SHORT TASK: Can you return, without any change, the lines of the listing from the one holding "Reklamacje i zwroty (237, 2372)" through the one holding "[kusy] (63, 1002)", both of those lines included?

─── RECORDS FOR THE EXERCISE ───

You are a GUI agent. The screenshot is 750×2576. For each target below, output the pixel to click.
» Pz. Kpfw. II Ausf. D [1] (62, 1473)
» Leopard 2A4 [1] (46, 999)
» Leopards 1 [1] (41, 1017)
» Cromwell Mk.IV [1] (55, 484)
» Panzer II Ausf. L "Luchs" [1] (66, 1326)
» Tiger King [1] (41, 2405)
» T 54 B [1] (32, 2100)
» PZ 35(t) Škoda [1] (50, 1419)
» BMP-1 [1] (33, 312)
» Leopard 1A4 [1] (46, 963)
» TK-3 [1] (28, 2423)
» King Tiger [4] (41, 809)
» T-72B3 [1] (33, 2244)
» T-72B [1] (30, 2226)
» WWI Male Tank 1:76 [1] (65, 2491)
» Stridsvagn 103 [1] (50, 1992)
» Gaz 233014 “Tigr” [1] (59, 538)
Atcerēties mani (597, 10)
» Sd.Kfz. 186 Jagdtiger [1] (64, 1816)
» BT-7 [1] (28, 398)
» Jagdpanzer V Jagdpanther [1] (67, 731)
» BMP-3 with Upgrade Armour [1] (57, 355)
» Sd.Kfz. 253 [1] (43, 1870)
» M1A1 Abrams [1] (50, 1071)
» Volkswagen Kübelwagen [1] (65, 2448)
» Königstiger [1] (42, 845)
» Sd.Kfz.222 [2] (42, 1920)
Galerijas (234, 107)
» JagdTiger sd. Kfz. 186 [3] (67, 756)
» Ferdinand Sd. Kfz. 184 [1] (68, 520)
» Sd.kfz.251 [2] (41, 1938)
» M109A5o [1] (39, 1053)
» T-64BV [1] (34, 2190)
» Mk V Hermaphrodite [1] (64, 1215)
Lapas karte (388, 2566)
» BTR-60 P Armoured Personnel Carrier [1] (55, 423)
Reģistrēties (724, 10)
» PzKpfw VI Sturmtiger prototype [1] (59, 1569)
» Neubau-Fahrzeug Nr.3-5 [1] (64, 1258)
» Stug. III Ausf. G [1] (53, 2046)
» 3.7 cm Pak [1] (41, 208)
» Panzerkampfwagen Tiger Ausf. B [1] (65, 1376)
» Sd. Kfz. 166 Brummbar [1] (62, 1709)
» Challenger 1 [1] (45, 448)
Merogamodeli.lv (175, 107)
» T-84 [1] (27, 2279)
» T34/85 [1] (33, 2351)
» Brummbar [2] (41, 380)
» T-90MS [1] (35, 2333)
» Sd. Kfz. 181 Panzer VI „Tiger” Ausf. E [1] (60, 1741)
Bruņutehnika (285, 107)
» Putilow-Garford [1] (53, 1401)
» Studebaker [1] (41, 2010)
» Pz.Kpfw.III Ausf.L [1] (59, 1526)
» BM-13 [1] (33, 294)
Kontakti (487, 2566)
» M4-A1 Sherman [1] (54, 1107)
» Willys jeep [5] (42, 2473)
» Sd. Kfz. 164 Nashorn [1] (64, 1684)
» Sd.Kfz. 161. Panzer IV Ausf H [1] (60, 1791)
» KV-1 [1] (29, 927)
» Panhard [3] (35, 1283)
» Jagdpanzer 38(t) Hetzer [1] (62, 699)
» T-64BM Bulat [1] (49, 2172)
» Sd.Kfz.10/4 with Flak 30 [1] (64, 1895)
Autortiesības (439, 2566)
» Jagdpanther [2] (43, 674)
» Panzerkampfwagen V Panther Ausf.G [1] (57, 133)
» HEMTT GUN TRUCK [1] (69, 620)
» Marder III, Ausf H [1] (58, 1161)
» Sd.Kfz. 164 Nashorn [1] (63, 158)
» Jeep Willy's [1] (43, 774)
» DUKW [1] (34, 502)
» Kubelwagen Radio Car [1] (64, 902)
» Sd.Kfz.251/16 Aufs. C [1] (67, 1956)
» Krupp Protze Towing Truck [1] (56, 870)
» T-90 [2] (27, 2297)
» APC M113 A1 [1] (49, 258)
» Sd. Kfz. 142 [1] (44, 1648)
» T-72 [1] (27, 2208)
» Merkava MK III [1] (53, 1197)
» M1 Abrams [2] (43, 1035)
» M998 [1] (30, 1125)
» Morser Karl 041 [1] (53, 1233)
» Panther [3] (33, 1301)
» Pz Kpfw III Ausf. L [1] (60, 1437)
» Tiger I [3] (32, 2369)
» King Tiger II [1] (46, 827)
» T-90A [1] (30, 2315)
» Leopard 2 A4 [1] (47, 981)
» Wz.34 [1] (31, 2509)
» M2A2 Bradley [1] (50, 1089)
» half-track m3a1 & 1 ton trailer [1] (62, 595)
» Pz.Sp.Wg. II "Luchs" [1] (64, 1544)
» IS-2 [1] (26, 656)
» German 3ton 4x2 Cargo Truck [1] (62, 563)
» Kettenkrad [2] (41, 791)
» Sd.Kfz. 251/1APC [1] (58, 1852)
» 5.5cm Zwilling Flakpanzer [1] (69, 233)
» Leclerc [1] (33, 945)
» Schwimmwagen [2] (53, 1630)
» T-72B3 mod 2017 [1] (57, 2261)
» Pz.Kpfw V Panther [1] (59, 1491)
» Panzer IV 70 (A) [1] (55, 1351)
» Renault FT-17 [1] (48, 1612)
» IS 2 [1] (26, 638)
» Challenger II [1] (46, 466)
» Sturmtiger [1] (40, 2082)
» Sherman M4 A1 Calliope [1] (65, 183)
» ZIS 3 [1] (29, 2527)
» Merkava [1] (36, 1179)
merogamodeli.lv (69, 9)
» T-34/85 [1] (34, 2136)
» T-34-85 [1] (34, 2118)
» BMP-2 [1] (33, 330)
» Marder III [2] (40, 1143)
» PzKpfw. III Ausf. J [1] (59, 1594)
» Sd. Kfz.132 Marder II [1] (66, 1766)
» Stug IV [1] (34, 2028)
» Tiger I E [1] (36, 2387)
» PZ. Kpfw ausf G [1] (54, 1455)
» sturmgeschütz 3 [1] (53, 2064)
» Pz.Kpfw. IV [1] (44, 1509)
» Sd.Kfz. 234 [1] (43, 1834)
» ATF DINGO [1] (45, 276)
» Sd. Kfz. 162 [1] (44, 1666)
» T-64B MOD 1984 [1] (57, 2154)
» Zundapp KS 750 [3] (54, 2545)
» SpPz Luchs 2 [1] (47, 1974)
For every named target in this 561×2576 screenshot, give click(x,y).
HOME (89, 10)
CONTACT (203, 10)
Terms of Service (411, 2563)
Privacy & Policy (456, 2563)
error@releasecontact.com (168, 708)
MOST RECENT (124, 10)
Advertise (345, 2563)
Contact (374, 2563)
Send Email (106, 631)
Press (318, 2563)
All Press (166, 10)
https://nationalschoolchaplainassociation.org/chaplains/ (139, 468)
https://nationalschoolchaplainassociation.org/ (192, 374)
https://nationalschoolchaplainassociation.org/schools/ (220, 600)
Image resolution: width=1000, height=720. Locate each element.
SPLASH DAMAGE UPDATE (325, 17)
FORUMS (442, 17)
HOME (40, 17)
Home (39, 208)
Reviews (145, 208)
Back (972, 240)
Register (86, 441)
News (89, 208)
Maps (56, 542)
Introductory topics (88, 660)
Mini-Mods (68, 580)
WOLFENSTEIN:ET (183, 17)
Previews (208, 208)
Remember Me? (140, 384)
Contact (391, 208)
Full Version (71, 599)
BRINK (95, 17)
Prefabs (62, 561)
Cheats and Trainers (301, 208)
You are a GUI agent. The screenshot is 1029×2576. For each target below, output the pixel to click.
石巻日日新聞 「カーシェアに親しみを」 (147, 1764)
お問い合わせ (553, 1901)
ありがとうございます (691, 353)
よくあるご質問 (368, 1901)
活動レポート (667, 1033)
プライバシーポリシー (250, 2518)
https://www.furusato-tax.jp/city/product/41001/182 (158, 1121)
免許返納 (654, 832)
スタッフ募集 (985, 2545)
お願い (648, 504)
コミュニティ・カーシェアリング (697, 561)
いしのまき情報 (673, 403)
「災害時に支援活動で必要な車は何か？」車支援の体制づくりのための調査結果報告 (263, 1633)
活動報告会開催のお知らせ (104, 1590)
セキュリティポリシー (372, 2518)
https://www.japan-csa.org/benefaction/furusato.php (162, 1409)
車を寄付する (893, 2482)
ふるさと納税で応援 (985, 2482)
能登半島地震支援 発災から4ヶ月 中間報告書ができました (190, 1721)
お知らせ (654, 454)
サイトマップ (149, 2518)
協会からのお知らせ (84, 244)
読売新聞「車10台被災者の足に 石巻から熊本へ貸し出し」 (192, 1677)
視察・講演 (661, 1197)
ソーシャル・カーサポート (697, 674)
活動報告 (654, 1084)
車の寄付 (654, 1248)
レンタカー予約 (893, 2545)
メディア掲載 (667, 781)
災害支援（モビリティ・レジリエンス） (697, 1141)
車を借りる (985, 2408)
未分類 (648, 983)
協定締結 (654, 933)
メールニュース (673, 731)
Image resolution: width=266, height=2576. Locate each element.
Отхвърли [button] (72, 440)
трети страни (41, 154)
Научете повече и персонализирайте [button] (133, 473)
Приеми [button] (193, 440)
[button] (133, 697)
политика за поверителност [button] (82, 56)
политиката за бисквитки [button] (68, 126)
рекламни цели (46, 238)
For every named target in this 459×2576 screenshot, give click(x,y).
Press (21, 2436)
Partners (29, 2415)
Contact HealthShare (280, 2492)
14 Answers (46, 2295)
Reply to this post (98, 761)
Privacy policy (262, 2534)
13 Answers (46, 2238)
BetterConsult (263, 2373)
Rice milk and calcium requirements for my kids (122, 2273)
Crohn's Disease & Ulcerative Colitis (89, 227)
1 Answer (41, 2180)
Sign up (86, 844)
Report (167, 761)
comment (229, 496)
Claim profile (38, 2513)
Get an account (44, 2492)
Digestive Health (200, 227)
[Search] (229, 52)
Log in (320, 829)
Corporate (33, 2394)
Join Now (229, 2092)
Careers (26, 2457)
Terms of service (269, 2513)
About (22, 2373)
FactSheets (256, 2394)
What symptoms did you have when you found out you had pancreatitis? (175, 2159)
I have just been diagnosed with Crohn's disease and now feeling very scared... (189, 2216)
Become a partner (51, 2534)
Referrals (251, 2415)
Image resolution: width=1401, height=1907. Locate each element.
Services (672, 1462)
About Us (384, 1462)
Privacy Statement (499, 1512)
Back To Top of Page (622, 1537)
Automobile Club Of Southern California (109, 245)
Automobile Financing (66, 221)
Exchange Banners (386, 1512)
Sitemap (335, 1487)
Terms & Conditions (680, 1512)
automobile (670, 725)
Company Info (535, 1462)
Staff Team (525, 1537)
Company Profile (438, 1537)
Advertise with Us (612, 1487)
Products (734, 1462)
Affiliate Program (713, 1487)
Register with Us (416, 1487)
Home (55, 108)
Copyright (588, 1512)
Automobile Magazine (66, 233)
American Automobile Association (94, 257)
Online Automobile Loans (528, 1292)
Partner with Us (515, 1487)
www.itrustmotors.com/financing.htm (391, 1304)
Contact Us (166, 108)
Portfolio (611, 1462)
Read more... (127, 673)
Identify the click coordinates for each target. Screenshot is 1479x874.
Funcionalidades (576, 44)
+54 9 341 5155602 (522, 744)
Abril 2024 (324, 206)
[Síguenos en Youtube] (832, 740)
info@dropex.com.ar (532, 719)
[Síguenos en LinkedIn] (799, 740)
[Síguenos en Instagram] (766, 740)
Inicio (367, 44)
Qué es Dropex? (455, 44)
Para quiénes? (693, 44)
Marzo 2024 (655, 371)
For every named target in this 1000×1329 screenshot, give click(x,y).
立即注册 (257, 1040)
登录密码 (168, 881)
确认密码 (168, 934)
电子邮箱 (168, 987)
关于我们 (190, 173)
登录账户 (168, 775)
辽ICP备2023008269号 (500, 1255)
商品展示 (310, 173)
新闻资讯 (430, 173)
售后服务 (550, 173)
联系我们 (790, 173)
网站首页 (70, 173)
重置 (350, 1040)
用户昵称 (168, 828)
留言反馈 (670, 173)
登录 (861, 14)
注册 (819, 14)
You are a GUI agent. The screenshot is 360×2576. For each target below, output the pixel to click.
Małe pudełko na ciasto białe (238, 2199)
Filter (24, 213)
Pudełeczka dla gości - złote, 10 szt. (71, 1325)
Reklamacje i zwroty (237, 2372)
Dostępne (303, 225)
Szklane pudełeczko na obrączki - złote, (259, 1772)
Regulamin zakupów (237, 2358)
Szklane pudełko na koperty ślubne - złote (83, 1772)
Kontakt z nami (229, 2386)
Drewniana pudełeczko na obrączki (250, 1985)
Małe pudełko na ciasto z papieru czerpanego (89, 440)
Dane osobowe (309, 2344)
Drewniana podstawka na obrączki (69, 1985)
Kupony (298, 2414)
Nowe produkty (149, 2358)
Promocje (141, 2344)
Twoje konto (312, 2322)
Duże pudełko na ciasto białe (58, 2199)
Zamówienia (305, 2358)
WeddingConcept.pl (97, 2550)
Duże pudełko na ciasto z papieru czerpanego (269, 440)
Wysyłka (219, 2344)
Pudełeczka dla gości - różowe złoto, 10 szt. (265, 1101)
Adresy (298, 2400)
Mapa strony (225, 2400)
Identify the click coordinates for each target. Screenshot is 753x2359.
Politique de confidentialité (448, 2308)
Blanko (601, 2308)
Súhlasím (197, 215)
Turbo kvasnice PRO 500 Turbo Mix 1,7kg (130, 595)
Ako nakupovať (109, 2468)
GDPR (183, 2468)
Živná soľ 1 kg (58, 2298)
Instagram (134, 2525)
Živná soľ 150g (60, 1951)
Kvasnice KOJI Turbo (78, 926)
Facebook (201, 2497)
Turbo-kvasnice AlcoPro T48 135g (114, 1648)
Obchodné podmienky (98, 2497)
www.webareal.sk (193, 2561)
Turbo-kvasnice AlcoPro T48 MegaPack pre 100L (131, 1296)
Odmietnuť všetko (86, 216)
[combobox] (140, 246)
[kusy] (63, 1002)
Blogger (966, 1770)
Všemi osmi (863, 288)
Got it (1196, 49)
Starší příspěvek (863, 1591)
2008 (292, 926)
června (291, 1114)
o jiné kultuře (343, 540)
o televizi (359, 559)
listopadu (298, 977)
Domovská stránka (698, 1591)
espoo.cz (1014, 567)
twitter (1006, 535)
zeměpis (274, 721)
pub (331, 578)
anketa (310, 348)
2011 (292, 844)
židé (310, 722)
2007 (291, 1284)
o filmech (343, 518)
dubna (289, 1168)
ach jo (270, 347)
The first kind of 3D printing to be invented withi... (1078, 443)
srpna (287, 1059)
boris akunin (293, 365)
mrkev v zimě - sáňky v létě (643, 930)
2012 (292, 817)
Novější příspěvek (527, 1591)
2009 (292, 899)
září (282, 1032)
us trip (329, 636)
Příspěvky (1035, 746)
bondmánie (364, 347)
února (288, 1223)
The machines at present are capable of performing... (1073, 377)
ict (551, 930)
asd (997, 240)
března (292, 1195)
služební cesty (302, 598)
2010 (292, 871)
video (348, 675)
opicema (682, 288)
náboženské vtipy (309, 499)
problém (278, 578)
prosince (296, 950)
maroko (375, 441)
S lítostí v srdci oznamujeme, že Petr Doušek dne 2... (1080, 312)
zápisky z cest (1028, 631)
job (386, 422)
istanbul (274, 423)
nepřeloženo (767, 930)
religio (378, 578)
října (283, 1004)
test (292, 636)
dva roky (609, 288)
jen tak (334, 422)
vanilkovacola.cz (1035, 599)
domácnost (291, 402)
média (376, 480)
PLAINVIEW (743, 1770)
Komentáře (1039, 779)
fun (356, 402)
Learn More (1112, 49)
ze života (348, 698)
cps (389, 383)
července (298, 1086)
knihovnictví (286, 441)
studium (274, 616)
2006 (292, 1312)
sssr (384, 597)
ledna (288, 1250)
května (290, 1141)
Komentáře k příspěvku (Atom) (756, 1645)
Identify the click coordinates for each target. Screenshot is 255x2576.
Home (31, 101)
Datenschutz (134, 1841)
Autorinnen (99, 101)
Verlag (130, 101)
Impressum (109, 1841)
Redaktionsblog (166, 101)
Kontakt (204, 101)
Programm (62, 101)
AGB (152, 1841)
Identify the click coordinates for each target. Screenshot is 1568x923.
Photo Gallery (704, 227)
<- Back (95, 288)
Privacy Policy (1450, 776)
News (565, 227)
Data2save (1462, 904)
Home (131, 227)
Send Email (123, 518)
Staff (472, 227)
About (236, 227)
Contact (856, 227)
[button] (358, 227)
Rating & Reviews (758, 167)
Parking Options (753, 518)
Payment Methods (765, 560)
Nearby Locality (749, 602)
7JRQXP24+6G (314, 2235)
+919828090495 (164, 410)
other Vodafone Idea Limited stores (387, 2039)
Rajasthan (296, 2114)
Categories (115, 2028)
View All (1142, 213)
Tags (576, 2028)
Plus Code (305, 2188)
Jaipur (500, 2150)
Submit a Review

───

FULL RESPONSE:
Reklamacje i zwroty (237, 2372)
Dostępne (303, 225)
Szklane pudełeczko na obrączki - złote, (259, 1772)
Regulamin zakupów (237, 2358)
Szklane pudełko na koperty ślubne - złote (83, 1772)
Kontakt z nami (229, 2386)
Drewniana pudełeczko na obrączki (250, 1985)
Małe pudełko na ciasto z papieru czerpanego (89, 440)
Dane osobowe (309, 2344)
Drewniana podstawka na obrączki (69, 1985)
Kupony (298, 2414)
Nowe produkty (149, 2358)
Promocje (141, 2344)
Twoje konto (312, 2322)
Duże pudełko na ciasto białe (58, 2199)
Zamówienia (305, 2358)
WeddingConcept.pl (97, 2550)
Duże pudełko na ciasto z papieru czerpanego (269, 440)
Wysyłka (219, 2344)
Pudełeczka dla gości - różowe złoto, 10 szt. (265, 1101)
Adresy (298, 2400)
Mapa strony (225, 2400)
Identify the click coordinates for each target. Screenshot is 753x2359.
Politique de confidentialité (448, 2308)
Blanko (601, 2308)
Súhlasím (197, 215)
Turbo kvasnice PRO 500 Turbo Mix 1,7kg (130, 595)
Ako nakupovať (109, 2468)
GDPR (183, 2468)
Živná soľ 1 kg (58, 2298)
Instagram (134, 2525)
Živná soľ 150g (60, 1951)
Kvasnice KOJI Turbo (78, 926)
Facebook (201, 2497)
Turbo-kvasnice AlcoPro T48 135g (114, 1648)
Obchodné podmienky (98, 2497)
www.webareal.sk (193, 2561)
Turbo-kvasnice AlcoPro T48 MegaPack pre 100L (131, 1296)
Odmietnuť všetko (86, 216)
[combobox] (140, 246)
[kusy] (63, 1002)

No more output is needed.